ACCESS1.0     r1i1p1    {(tasmax,), (tasmin,)}  ...  (41, 125)
ACCESS1.3     r1i1p1    {(tasmax,), (tasmin,)}  ...  (53, 108)
BCC-CSM1.1    r1i1p1    {(tasmax,), (tasmin,)}  ...  (33, 116)
BCC-CSM1.1(m) r1i1p1    {(tasmax,), (tasmin,)}  ...  (45, 127)
BNU-ESM       r1i1p1    {(tasmax,), (tasmin,)}  ...  (28, 111)
...                                        ...  ...        ...
[75 rows x 5 columns]

Other examples

Find simulations which have tasmin and tasmax for both rcp85 and rcp45 experiments:

constraints = {'variable': ['tasmin','tasmax'], 'cmor_table': ['day'], 'experiment': ['rcp85', 'rcp45']}
allvalues=['variable', 'experiment']
fixed=['model','ensemble']
results, selection = matching(s, allvalues, fixed, **constraints)

Find simulations which have tasmin and tasmax for either rcp85 or rcp45 experiments:

constraints = {'variable': ['tasmin','tasmax'], 'cmor_table': ['day'], 'experiment': ['rcp85', 'rcp45']}
allvalues=['variable']
fixed=['model','ensemble', 'experiment']
results, selection = matching(s, allvalues, fixed, **constraints)

By default we are querying CMIP5 if we want to do the same for CMIP6 we need to change the project value and use the right facet names Find simulations which have tasmin and tasmax for piControl experiment:

constraints = {'variable_id': ['tasmin','tasmax'], 'table_id': ['day'], 'experiment_id': ['piControl']}
allvalues=['variable_id']
fixed=['source_id','member_id']
results, selection = matching(s, allvalues, fixed, project='CMIP6', **constraints)

In particular for CMIP6, for which data is still getting published, you might want to execute the same query on the remote ESGF data catalogue rather than locally. In that case we change the local argument from its default value True to False:

constraints = {'variable_id': ['tasmin','tasmax'], 'table_id': ['day'], 'experiment_id': ['piControl']}
allvalues=['variable_id']
fixed=['source_id','member_id']
results, selection = matching(s, allvalues, fixed, project='CMIP6', local=False, **constraints)

NB currently using the abbreviated version for the constraints keys won’t work, you will have to use the attributes full names. As for search(), matching() also take an additional argument latest which is by default True.

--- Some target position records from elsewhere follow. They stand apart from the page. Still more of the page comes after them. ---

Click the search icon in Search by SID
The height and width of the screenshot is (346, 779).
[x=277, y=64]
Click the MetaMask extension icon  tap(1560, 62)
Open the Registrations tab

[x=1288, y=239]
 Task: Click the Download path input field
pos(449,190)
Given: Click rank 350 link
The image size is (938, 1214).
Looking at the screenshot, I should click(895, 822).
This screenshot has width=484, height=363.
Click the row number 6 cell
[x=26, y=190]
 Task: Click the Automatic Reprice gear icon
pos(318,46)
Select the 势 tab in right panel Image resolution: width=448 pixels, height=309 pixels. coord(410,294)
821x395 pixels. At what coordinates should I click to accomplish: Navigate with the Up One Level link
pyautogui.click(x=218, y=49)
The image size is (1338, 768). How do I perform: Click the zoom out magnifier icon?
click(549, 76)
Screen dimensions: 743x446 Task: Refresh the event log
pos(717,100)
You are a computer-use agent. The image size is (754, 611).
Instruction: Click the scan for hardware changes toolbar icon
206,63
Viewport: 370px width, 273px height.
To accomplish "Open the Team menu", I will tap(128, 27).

You can now call this function also from the command line:

clef --local cmip6 -v tasmin -v tasmax  -t Amon -e piControl -mi r1i1p1f1  --and variable_id --and experiment_id
AWI-CM-1-1-MR r1i1p1f1 {'v20181218'}
BCC-CSM2-MR r1i1p1f1 {'v20181016'}
...
MIROC6 r1i1p1f1 {'v20181212'}
MRI-ESM2-0 r1i1p1f1 {'v20190222'}
SAM0-UNICON r1i1p1f1 {'v20190323'}

You use the –and option to pass the allvalues arguments, it assumes that model and ensemble define a simulation.

The CORDEX dataset has more default attributes to define a simulation and they are different depending if you are doing a local or remote query.

For local queries:
domain, driving_model, model_id and ensemble
And for remote queries:
domain, driving_model, rcm_name and ensemble

These differences reflect the fact that the local query uses the file attributes, while the remote query uses the ESGF facets. Unfortunately different terminology have been used.